GasEx 2001 Cruise

Equatorial Pacific Gas Exchange Study Cruise

The GasEx 2001 study took place aboard the NOAA Ship RONALD H. BROWN (RHB) in the Eastern Equatorial Pacific along 3°S between 125°W-130°W from 24 January to 8 March 2001. The primary objective was to use direct gas flux measurements to improve our understanding of the forcing functions on the kinetics of air-sea gas exchange. A second focus was to determine the physical, chemical, and biological factors controlling pCO2 in the surface water. The region is a CO2 source with relatively low wind speeds offering a strong contrast with the first Gas-Ex study conducted in 1998 conducted in the North Atlantic in an area of high winds and large CO2 sink.

The operations during the GasEx 2001 cruise were multi-faceted with high demands on ship's operations. A wide range of intensive over-the-side measurements were performed including: the LADAS catamaran, the ASIS platform, CARIOCA/SAMI buoy, and FSTP buoys, zodiac SMS and SPIP operations, CTD/Niskin sampling, underway seawater surface measurements and SPMR biological profiler measurements. In addition, atmospheric measurements were made using equipment mounted on the bow tower, which is aft of the jackstaff; additional atmospheric measurements were made from a bow boom.

The world's oceans take up more than 40% of the annual release of fossil fuel carbon. To pinpoint the locations of oceanic uptake, and more importantly, to assess if this uptake will change in the future it is imperative to understand the processes responsible for this uptake. In addition to the value of knowing the CO2 sequestration by the oceans for predicting future atmospheric CO2 levels, the oceanic uptake together with the atmospheric growth rate and fuel emissions offer a robust constraint on terrestrial fluxes. Due to the spatial and temporal variability of terrestrial fluxes they are particularly difficult to quantify.

Entries drawn from a collection

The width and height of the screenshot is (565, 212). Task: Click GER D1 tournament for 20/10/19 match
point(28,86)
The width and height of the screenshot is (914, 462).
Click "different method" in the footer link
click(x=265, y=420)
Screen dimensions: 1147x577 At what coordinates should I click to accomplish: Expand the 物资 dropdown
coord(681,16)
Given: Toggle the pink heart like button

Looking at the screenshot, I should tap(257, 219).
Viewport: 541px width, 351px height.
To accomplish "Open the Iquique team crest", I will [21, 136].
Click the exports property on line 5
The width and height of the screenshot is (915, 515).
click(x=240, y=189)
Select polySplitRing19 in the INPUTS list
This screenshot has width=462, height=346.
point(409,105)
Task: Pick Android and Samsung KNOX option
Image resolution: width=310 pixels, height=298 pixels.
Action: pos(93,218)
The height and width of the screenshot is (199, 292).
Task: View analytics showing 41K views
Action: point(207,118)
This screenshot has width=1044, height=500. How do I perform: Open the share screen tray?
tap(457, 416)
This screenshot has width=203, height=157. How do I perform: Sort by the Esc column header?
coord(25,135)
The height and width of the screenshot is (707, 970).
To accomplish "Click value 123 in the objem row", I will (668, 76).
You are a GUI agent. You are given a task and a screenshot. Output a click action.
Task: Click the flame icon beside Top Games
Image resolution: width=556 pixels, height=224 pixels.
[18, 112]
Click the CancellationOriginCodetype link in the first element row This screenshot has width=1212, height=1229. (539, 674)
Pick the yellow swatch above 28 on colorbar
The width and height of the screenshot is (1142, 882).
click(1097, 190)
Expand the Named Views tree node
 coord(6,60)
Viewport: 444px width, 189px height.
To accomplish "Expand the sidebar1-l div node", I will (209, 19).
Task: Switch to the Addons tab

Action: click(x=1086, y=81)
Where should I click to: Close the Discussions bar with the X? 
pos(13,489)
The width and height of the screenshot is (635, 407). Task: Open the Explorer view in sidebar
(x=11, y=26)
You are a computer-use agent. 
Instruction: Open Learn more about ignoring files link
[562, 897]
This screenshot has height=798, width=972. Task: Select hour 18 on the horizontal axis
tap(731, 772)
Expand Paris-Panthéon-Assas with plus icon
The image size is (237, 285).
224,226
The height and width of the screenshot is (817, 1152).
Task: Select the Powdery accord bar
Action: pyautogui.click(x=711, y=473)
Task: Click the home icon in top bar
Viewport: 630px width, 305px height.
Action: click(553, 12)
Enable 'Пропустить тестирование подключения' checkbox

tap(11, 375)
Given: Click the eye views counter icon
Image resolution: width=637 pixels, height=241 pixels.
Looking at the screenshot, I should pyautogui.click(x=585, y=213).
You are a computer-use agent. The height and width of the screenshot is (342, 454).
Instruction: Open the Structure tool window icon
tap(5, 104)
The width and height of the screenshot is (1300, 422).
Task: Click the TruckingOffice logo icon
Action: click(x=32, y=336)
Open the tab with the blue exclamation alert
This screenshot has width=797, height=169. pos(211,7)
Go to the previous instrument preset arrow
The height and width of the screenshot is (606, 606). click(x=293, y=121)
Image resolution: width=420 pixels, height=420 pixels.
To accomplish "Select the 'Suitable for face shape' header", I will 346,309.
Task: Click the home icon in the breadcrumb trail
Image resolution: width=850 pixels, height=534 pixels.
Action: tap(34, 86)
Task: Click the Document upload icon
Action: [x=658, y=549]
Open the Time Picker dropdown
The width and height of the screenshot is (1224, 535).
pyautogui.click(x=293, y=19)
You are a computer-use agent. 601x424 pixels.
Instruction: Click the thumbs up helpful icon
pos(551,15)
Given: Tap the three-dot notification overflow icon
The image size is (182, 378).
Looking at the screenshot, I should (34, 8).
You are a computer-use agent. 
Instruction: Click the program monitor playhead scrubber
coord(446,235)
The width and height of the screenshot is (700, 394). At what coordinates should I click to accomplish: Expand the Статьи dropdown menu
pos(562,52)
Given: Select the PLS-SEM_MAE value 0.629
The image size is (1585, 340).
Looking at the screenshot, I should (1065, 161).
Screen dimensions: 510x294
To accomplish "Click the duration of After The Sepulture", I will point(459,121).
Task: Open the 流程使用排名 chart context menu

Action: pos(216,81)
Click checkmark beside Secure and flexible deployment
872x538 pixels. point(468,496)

[Assignment 1]: According to the GasEx 2001 cruise text, what share of the yearly release of fossil fuel carbon do the world's oceans take up?
[Assignment 2]: Write out the GasEx 2001 cruise text between "The GasEx 2001 study" and "large CO2 sink.", inclusive.
[Assignment 3]: Carry the GasEx 2001 cruise text on from its last sentence.

[Exercise answer 1]: More than 40%.

[Exercise answer 2]:
The GasEx 2001 study took place aboard the NOAA Ship RONALD H. BROWN (RHB) in the Eastern Equatorial Pacific along 3°S between 125°W-130°W from 24 January to 8 March 2001. The primary objective was to use direct gas flux measurements to improve our understanding of the forcing functions on the kinetics of air-sea gas exchange. A second focus was to determine the physical, chemical, and biological factors controlling pCO2 in the surface water. The region is a CO2 source with relatively low wind speeds offering a strong contrast with the first Gas-Ex study conducted in 1998 conducted in the North Atlantic in an area of high winds and large CO2 sink.

[Exercise answer 3]:
The air-sea flux of CO2, Fco2 can be expressed as:

Fco2 = k s DpCO2                         (1)

where k is the gas transfer velocity, s is the solubility of CO2 that is well quantified as a function of temperature and salinity, and DpCO2 is the difference in partial pressure of CO2 between the ocean, pCO2w and the atmosphere, pCO2a. The gas transfer velocity is referred to as the kinetic term and is controlled by sub-surface turbulence. It is often parameterized with wind speed but it is widely recognized that wind is not the only factor controlling k. The DpCO2 is the thermodynamic term and is controlled by an intricate interplay between physics, chemistry and biology in the upper water column. The pCO2a follows a distinct seasonal pattern that can be estimated over the ocean. The pCO2w variability on local scale is critical to interpret the CO2 flux on a mesoscale and to estimate global variability of CO2 fluxes. A long-term goal of the GasEx projects will incorporate the findings on local scale to determine global fluxes on seasonal time scales by modeling, extrapolation algorithms, and remote sensing.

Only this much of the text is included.